Asymmetric Coding of Temporal Difference Errors: Implications for Dopamine Firing Patterns

 

Yael Niv, Michael Duff and Peter Dayan

 

Substantial evidence suggests that the phasic firing of dopamine (DA) neurons in the primate midbrain represents a temporal difference (TD) error in the predictions of future reward. TD offers a precise and parsimonious computational theory for the role of DA in appetitive classical and instrumental conditioning.

Recent experiments are exploring the envelope of this interpretation for both rewards (involving DA) and punishments (presumably involving an opponent neurotransmitter such as serotonin - Daw et al., Neural Networks, 2002). Notably, examining the way that information about unexpected unconditioned outcomes (USs) propagates back to the conditioned stimuli (CSs) predicting them. Such experiments make use of stochastic rewards (Fiorillo et al., Science, 2003) or punishments (Seymour et al., Nature, in press), so that there are persistent prediction errors over which to accumulate statistics even in well learned tasks.
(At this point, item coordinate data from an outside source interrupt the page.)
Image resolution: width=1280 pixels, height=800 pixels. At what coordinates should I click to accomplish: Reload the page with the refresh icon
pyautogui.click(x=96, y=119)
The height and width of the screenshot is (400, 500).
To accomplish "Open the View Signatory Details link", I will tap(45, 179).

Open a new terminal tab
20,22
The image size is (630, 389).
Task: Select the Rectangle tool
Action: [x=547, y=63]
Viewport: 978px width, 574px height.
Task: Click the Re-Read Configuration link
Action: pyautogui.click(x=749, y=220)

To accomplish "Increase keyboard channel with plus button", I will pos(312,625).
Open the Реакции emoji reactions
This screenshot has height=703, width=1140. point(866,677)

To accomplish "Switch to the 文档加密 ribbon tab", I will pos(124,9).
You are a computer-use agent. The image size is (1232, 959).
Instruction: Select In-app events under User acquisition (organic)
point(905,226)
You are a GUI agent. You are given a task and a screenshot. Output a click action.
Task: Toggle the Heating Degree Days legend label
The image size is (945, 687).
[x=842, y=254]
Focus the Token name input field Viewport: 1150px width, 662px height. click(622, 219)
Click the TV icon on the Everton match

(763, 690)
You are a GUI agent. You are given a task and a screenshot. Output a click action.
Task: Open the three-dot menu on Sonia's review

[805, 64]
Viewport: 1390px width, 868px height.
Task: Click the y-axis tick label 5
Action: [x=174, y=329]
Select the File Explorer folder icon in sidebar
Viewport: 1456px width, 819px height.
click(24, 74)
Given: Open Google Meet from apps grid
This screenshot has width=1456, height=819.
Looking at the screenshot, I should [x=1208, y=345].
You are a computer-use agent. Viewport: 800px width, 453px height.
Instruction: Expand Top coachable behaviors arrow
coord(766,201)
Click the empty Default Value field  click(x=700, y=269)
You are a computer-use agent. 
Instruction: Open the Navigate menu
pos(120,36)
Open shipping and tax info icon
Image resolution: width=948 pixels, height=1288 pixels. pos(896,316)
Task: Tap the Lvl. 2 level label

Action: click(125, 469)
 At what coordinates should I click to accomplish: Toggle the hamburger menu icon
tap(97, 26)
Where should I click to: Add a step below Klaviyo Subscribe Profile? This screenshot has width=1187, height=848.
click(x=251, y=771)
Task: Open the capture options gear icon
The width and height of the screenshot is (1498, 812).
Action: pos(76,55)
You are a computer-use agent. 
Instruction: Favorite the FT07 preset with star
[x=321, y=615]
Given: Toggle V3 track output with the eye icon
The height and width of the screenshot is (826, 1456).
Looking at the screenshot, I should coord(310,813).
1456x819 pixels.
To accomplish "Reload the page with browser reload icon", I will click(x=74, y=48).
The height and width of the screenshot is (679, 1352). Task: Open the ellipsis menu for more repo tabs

When explicit stimuli bridge the gap between the earliest reliable CS and the US, then, as expected from the theory, prediction errors are evident at intermediate points (Seymour et al.). The situation is less clear when there are only internal timing cues. We use a novel theoretical analysis to show that the surprising across-trials ramping in DA activity that was observed by Fiorillo et al. may be a signature of this same process. Our critical innovations are taking into account the fact (for which there is ample independent evidence) that positive and negative TD errors are asymmetrically coded in DA activity, and acknowledging the constant learning that should result from the ongoing prediction errors. We suggest direct tests of our interpretation.